**Problem:** Pull out each line of the records holding the string "image".

**Supplied records:**
--- START ---

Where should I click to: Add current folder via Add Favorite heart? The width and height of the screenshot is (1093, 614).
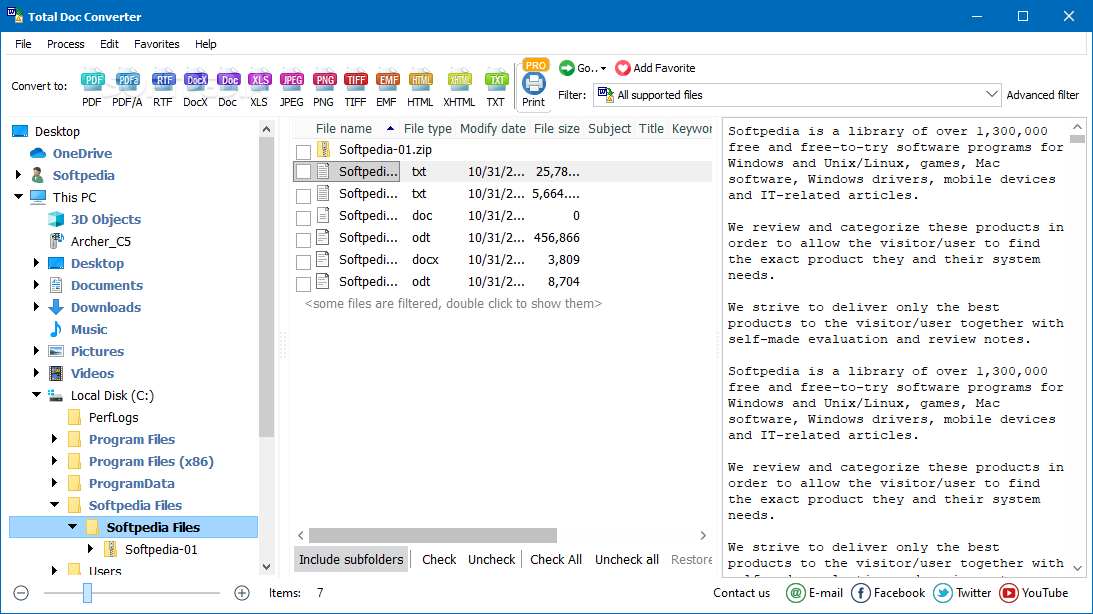click(622, 68)
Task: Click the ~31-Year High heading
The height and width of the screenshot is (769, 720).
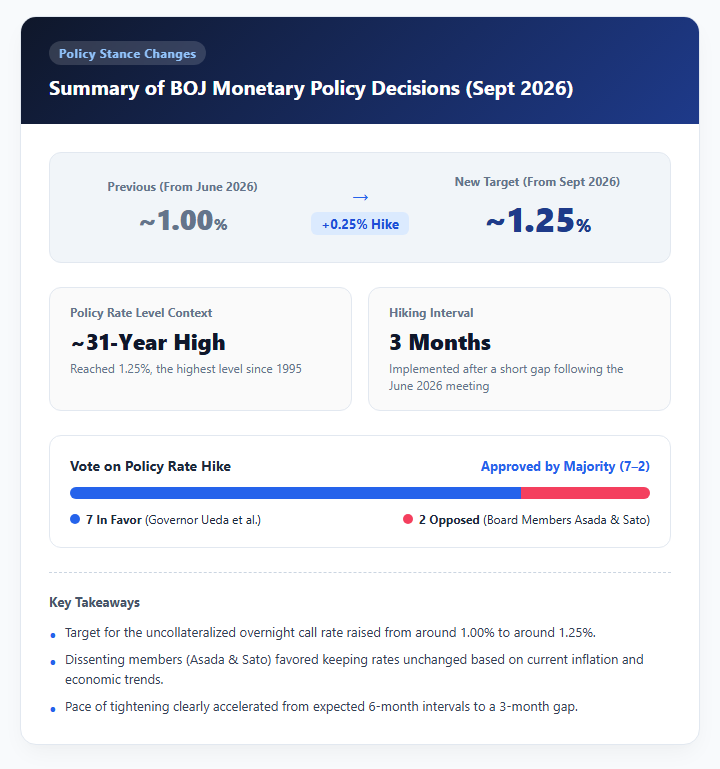Action: [148, 342]
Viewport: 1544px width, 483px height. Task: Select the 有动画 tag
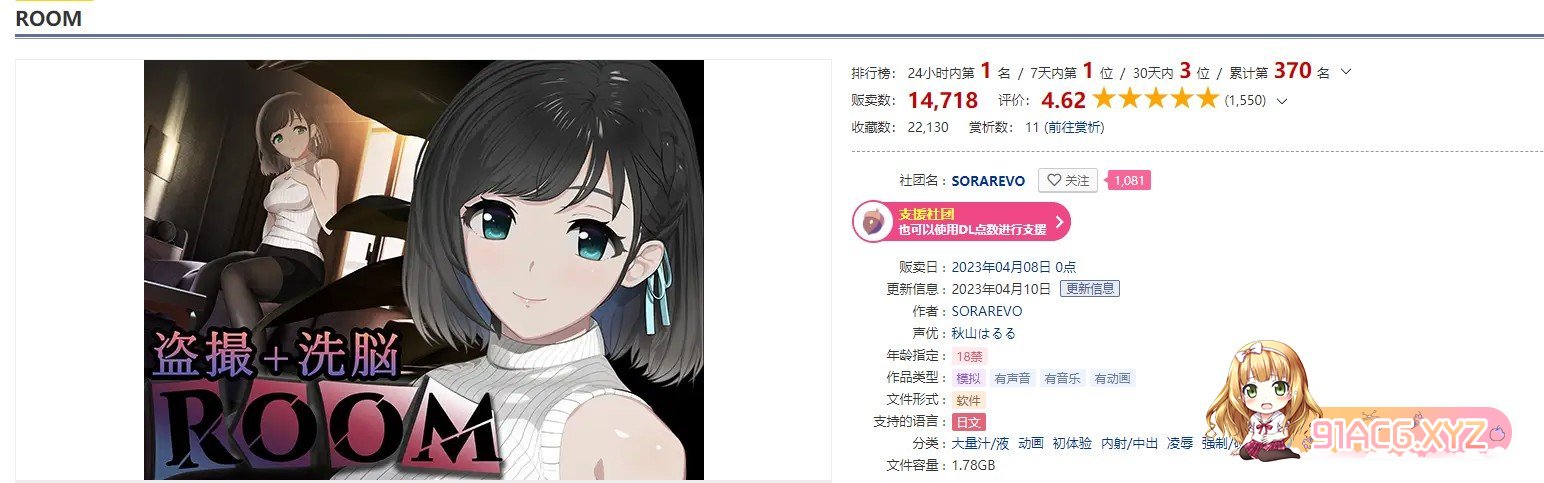tap(1113, 378)
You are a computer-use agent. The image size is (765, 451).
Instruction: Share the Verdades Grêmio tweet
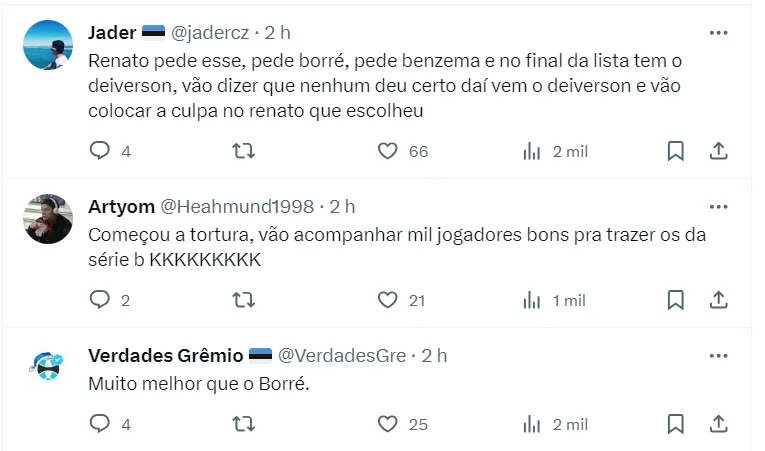coord(718,424)
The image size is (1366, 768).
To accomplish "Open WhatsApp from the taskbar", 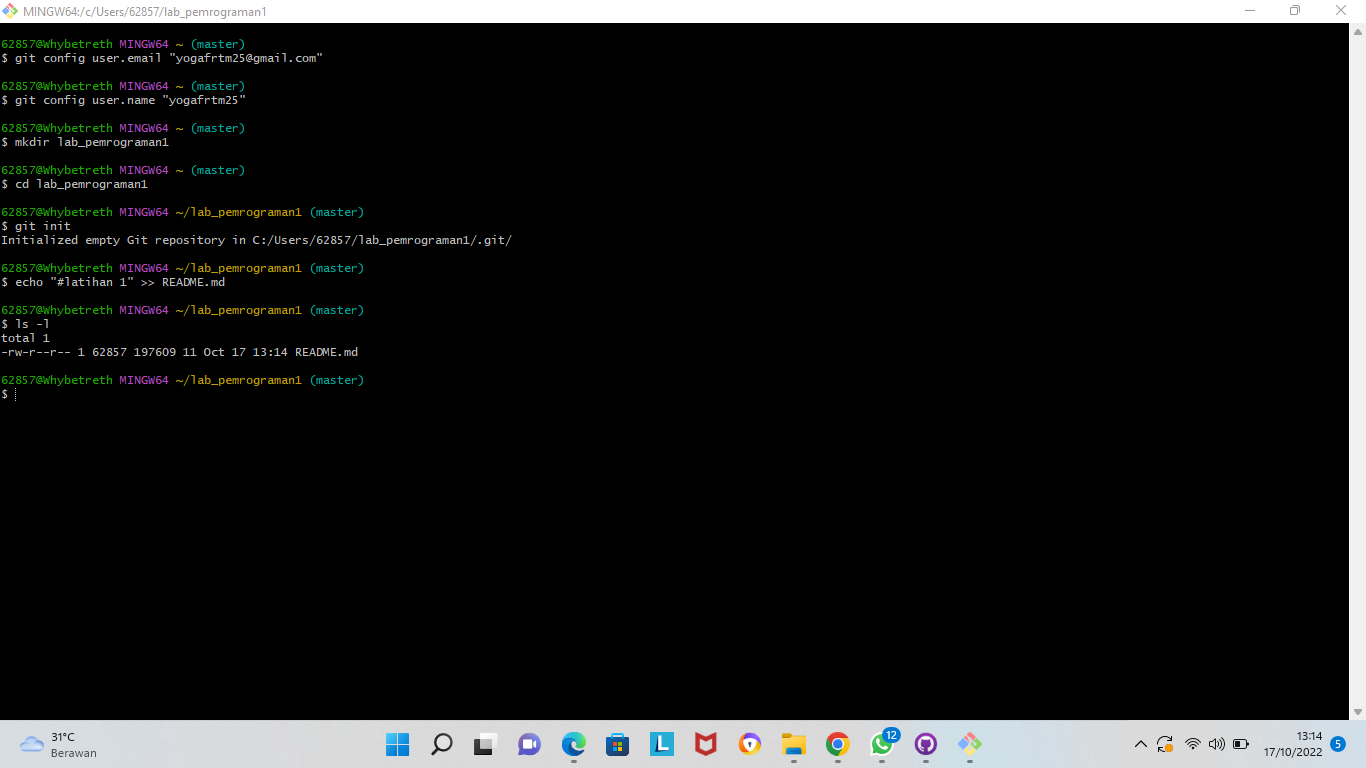I will tap(882, 744).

--- END ---

**Answer to the problem:**
You are a computer-use agent. The image size is (765, 451).
The image size is (1366, 768).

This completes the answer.